Stored items:
----------

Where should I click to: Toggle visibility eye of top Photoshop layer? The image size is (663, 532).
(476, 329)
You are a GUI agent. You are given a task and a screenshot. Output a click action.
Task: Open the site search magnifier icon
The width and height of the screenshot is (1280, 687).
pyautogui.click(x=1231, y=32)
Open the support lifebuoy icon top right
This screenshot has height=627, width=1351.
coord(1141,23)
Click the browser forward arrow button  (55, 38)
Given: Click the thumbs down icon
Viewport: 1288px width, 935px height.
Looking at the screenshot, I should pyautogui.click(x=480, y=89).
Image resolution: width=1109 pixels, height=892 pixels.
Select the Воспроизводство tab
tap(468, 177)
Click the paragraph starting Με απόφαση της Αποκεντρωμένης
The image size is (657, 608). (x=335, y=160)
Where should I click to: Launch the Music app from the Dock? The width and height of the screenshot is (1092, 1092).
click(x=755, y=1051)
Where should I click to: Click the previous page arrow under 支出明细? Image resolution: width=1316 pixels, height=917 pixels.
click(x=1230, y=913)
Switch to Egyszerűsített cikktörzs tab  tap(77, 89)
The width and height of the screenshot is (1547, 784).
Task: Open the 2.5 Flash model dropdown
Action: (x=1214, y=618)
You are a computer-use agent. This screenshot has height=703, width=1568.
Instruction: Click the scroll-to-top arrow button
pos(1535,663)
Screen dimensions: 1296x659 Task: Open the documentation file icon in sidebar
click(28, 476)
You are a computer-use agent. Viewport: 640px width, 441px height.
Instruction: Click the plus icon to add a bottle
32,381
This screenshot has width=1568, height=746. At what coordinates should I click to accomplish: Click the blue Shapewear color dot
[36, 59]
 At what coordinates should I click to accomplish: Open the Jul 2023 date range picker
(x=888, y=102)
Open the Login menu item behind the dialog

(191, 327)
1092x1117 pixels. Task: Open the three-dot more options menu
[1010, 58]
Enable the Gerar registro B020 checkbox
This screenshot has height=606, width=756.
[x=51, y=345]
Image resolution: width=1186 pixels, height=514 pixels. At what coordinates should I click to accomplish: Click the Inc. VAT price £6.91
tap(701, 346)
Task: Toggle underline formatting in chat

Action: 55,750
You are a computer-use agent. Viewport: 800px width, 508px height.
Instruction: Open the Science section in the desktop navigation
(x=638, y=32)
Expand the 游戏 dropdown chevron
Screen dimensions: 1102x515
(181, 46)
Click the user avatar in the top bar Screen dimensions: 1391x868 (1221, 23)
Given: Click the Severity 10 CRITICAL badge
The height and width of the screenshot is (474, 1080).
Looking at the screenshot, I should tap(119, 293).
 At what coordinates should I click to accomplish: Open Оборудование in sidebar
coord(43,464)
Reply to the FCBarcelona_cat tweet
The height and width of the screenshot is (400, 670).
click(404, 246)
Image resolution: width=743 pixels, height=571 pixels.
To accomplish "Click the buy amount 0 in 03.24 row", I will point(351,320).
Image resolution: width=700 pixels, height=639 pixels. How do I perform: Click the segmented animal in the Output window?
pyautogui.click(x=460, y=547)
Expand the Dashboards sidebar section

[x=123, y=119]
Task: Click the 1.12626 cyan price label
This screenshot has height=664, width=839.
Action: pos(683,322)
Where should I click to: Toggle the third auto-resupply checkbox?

----------

**What you will do**
Check each line above for the word "agent" and copy every line that has it.

**Result for this task**
You are a GUI agent. You are given a task and a screenshot. Output a click action.
You are a computer-use agent. This screenshot has height=703, width=1568.
You are a computer-use agent. Viewport: 640px width, 441px height.
You are a computer-use agent. Viewport: 800px width, 508px height.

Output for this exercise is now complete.